Momentos antes do início da celebração do Rosarilho, em Valhadolí, falamos com Mª Inez Furtado, Superiora Geral das Filhas de Jesus.

Celebramos os 150 anos do Rosarilho. Que importância tem esta celebração para as Filhas de Jesus?

Esta celebração traz uma memória para a Congregação. E a memória é muito importante.
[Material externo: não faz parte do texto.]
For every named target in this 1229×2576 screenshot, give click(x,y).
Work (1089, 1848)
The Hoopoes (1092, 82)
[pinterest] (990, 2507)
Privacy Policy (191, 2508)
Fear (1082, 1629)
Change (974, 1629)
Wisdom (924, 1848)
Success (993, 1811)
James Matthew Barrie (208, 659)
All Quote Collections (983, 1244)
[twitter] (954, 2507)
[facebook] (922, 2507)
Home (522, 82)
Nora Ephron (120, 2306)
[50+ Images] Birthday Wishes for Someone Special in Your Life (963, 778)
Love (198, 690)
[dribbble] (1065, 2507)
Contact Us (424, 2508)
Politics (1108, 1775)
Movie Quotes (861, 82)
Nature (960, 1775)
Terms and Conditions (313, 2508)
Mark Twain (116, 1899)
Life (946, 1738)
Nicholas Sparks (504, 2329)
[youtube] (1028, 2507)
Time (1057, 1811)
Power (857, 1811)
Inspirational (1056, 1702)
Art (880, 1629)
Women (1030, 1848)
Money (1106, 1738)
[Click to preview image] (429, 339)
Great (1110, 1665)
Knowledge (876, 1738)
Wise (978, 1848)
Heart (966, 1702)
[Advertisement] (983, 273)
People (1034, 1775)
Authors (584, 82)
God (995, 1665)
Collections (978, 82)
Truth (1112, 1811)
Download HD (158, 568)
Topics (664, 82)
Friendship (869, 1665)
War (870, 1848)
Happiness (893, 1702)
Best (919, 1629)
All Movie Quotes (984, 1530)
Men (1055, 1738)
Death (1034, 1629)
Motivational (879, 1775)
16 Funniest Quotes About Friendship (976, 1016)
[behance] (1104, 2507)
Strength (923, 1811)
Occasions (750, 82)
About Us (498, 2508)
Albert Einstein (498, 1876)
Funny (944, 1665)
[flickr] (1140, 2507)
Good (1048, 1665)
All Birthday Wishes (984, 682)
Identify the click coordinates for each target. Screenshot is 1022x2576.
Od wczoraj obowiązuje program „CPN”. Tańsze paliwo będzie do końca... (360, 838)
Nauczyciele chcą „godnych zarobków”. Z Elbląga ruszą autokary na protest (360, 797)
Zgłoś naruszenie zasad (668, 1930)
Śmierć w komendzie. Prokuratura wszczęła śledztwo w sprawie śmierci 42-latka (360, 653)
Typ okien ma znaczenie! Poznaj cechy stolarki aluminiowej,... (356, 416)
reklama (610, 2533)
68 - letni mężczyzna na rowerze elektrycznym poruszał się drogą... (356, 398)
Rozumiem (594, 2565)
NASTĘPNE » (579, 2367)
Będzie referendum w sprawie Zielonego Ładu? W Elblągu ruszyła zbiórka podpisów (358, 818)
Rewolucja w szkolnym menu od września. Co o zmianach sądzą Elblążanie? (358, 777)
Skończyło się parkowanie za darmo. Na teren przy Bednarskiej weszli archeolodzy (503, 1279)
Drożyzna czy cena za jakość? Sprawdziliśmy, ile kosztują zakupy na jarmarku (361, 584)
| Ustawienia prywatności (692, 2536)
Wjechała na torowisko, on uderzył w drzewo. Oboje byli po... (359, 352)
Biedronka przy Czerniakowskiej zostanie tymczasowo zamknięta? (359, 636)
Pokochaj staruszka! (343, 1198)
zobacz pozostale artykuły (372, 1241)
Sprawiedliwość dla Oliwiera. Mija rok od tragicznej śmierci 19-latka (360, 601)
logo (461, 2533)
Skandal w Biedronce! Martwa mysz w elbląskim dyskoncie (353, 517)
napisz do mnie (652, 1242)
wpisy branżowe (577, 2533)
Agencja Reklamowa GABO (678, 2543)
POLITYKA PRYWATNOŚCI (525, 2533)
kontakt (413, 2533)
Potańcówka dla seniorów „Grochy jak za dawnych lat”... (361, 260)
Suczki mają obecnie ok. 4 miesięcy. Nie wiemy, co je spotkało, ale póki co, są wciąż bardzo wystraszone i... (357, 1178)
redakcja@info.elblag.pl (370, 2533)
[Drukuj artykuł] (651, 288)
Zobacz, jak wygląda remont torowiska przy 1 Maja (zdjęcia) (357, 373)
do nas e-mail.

Nós seguimos o carisma que é da Madre Cândida, portanto, devemos fazer contínua memória dele para poder renová-lo, para poder descobrir suas novas potencialidades. Então, esta memória que congrega muita gente sensibilizada por este carisma é importantíssima. Alimenta-nos, dá-nos força,

Pessoalmente o que significa ou tem significado o Rosarilho para você?  Tem algum peso específico em sua vocação, não é?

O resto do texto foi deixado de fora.